* YOUR INSTRUCTIONS: Please reproduce the listing in full, exactly as given.
(DATA SHOWN Opens)
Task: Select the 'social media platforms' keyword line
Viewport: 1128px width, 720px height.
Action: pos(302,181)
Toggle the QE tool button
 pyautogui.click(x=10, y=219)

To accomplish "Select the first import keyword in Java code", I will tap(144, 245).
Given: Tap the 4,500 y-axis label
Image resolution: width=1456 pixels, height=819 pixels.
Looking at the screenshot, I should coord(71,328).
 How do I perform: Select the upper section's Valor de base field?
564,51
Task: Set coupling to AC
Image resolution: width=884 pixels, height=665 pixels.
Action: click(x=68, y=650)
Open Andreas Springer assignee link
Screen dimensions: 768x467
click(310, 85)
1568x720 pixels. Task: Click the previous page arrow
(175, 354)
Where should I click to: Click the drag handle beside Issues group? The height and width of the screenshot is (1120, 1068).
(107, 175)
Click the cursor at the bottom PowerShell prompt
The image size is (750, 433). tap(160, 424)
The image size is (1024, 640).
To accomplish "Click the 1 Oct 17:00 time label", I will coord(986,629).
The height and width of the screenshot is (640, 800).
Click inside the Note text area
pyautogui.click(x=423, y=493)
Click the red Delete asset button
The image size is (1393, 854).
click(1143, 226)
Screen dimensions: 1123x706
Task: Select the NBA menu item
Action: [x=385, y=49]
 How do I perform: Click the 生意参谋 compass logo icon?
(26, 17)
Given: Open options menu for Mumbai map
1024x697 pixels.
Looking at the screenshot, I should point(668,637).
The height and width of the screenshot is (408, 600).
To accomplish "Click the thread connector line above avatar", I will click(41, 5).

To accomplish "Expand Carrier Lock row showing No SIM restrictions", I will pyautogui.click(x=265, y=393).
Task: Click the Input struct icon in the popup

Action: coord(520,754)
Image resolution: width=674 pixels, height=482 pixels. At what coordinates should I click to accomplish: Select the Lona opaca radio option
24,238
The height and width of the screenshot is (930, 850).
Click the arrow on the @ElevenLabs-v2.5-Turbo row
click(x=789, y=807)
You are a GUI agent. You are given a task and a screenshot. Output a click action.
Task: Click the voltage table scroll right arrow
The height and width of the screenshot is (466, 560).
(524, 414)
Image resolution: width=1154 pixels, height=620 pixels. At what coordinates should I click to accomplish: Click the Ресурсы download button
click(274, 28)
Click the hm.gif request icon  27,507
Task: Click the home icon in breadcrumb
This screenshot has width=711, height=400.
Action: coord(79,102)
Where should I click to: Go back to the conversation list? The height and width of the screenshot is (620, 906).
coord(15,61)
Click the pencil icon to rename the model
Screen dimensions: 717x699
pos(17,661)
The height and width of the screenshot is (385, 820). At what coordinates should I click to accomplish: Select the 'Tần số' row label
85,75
(DATA SHOWN Closes)
* YOUR RESPONSE:
Task: Select the 'social media platforms' keyword line
Viewport: 1128px width, 720px height.
Action: pos(302,181)
Toggle the QE tool button
 pyautogui.click(x=10, y=219)

To accomplish "Select the first import keyword in Java code", I will tap(144, 245).
Given: Tap the 4,500 y-axis label
Image resolution: width=1456 pixels, height=819 pixels.
Looking at the screenshot, I should coord(71,328).
 How do I perform: Select the upper section's Valor de base field?
564,51
Task: Set coupling to AC
Image resolution: width=884 pixels, height=665 pixels.
Action: click(x=68, y=650)
Open Andreas Springer assignee link
Screen dimensions: 768x467
click(310, 85)
1568x720 pixels. Task: Click the previous page arrow
(175, 354)
Where should I click to: Click the drag handle beside Issues group? The height and width of the screenshot is (1120, 1068).
(107, 175)
Click the cursor at the bottom PowerShell prompt
The image size is (750, 433). tap(160, 424)
The image size is (1024, 640).
To accomplish "Click the 1 Oct 17:00 time label", I will coord(986,629).
The height and width of the screenshot is (640, 800).
Click inside the Note text area
pyautogui.click(x=423, y=493)
Click the red Delete asset button
The image size is (1393, 854).
click(1143, 226)
Screen dimensions: 1123x706
Task: Select the NBA menu item
Action: [x=385, y=49]
 How do I perform: Click the 生意参谋 compass logo icon?
(26, 17)
Given: Open options menu for Mumbai map
1024x697 pixels.
Looking at the screenshot, I should point(668,637).
The height and width of the screenshot is (408, 600).
To accomplish "Click the thread connector line above avatar", I will click(41, 5).

To accomplish "Expand Carrier Lock row showing No SIM restrictions", I will pyautogui.click(x=265, y=393).
Task: Click the Input struct icon in the popup

Action: coord(520,754)
Image resolution: width=674 pixels, height=482 pixels. At what coordinates should I click to accomplish: Select the Lona opaca radio option
24,238
The height and width of the screenshot is (930, 850).
Click the arrow on the @ElevenLabs-v2.5-Turbo row
click(x=789, y=807)
You are a GUI agent. You are given a task and a screenshot. Output a click action.
Task: Click the voltage table scroll right arrow
The height and width of the screenshot is (466, 560).
(524, 414)
Image resolution: width=1154 pixels, height=620 pixels. At what coordinates should I click to accomplish: Click the Ресурсы download button
click(274, 28)
Click the hm.gif request icon  27,507
Task: Click the home icon in breadcrumb
This screenshot has width=711, height=400.
Action: coord(79,102)
Where should I click to: Go back to the conversation list? The height and width of the screenshot is (620, 906).
coord(15,61)
Click the pencil icon to rename the model
Screen dimensions: 717x699
pos(17,661)
The height and width of the screenshot is (385, 820). At what coordinates should I click to accomplish: Select the 'Tần số' row label
85,75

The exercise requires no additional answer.